Example request using cURL:

Required API token permissions

At least one of the following token permissions is required:

Logs Write

curl "https://api.cloudflare.com/client/v4/zones/$ZONE_ID/logpush/jobs" \
  --request POST \
  --header "Authorization: Bearer $CLOUDFLARE_API_TOKEN" \
  --json '{
    "name": "<DOMAIN_NAME>",
    "destination_conf": "bq://projects/<PROJECT_ID>/datasets/<DATASET_ID>/tables/<TABLE_ID>?credentials=<ENCODED_VALUE>",
    "output_options": {
        "field_names": [
            "ClientIP",
            "ClientRequestHost",
            "ClientRequestMethod",
            "ClientRequestURI",
            "EdgeEndTimestamp",
            "EdgeResponseBytes",
            "EdgeResponseStatus",
            "EdgeStartTimestamp",
            "RayID"
        ],
        "timestamp_format": "rfc3339"
    },
    "max_upload_bytes": 5000000,
    "max_upload_records": 50000,
    "dataset": "http_requests",
    "enabled": true
  }'

Response:

{
  "errors": [],
  "messages": [],
  "result": {
    "id": <JOB_ID>,
    "dataset": "http_requests",
    "kind": "",
    "max_upload_bytes": 5000000,
    "max_upload_records": 50000,
    "enabled": true,
    "name": "<DOMAIN_NAME>",
    "output_options": {
      "field_names": ["ClientIP", "ClientRequestHost", "ClientRequestMethod", "ClientRequestURI", "EdgeEndTimestamp", "EdgeResponseBytes", "EdgeResponseStatus" ,"EdgeStartTimestamp", "RayID"],
      "timestamp_format": "rfc3339"
    },
    "destination_conf": "bq://projects/<PROJECT_ID>/datasets/<DATASET_ID>/tables/<TABLE_ID>?credentials=<ENCODED_VALUE>",
    "last_complete": null,
    "last_error": null,
    "error_message": null
  },
  "success": true
}

This will make a test upload with an empty content to verify that Logpush can upload, and you may see a row with empty data.

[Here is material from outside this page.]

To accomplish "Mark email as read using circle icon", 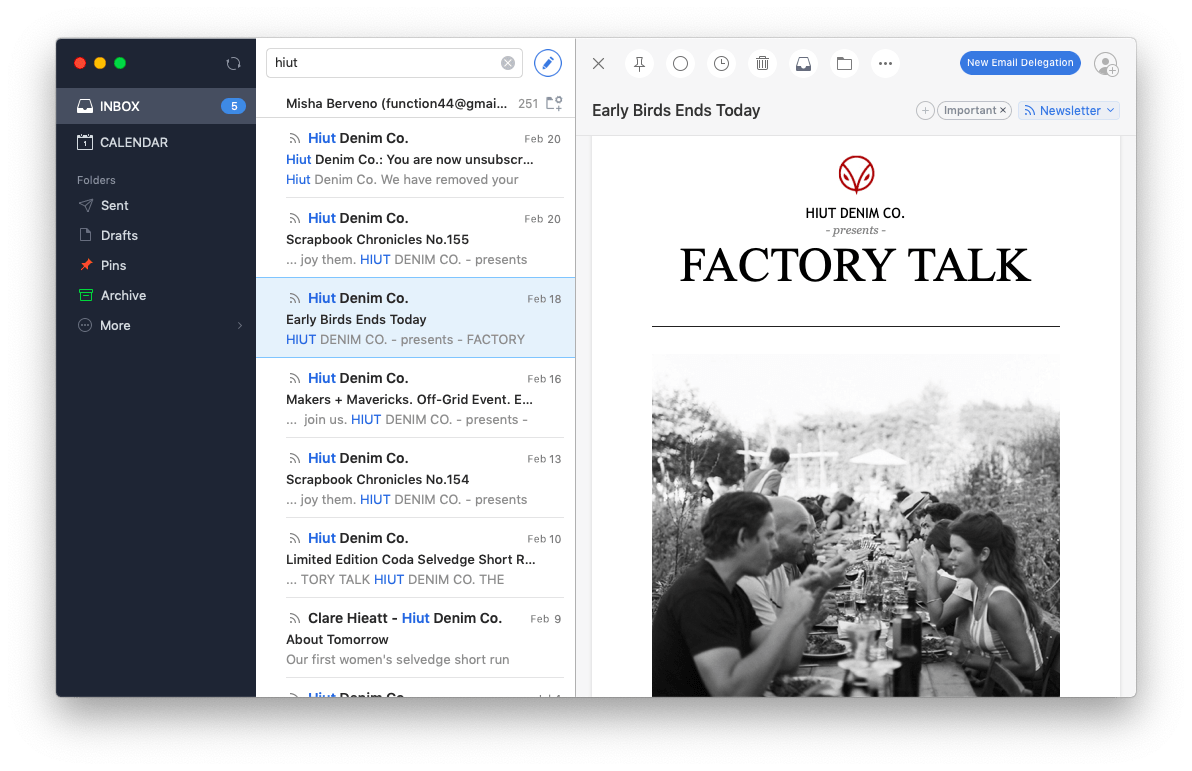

Refer to Manage Logpush with cURL to update a job (including enabling and disabling).

Limitations

Note the following default quota and limits, as described in the BigQuery documentation ↗.

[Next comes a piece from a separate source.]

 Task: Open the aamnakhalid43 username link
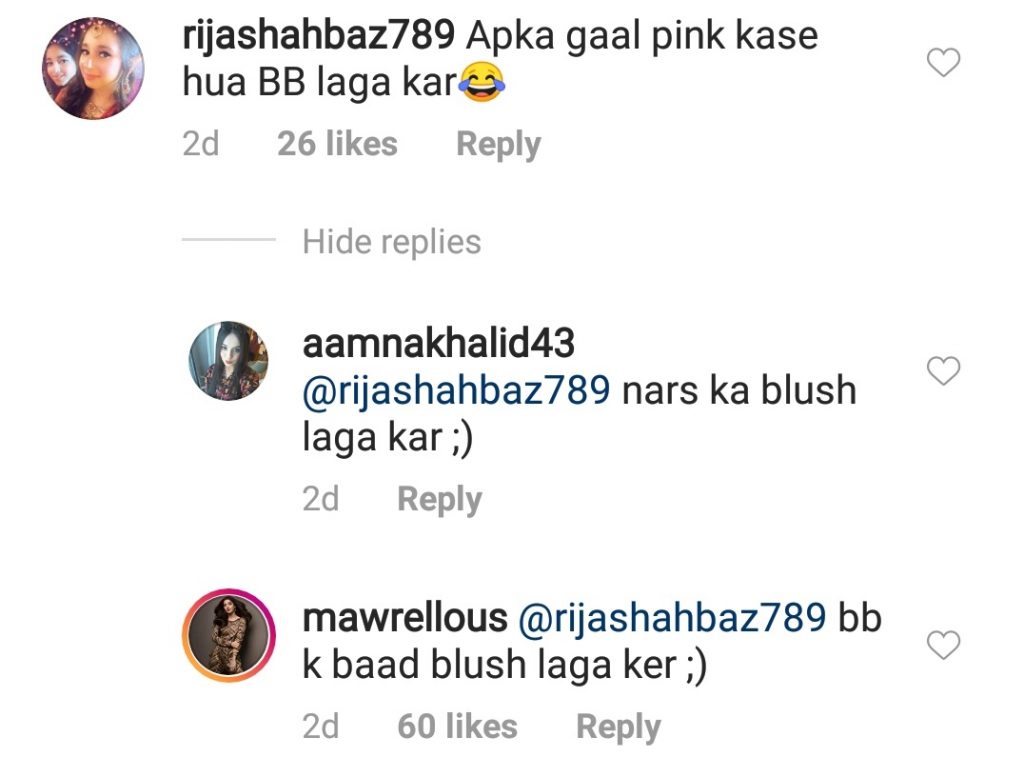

The following limits apply to BigQuery streaming inserts:

Maximum HTTP request size (uncompressed, may include headers): 10 MB
Maximum row size: 10 MB
Maximum rows per request size: 50,000 rows.

These are default quota / limit, and you should adjust the Logpush jobs to match the limit, and/or request Google to increase them when needed.

Google Cloud Storage integration

Cloudflare Logpush supports pushing logs to Google Cloud Storage.

BigQuery supports loading up to 1,500 jobs per table per day (including failures) with up to 10 million files in each load. That means you can load into BigQuery once per minute and include up to 10 million files in a load. For more information, refer to BigQuery's quotas for load jobs.

Logpush delivers batches of logs as soon as possible, which means you could receive more than one batch of files per minute. Ensure your BigQuery job is configured to ingest files on a given time interval, like every minute, as opposed to when files are received. Ingesting files into BigQuery as each Logpush file is received could exhaust your BigQuery quota quickly.

For a community-supported example of how to set up a schedule job load with BigQuery, refer to Cloudflare + Google Cloud | Integrations repository ↗. Note that this repository is provided on a best-effort basis and is not maintained routinely.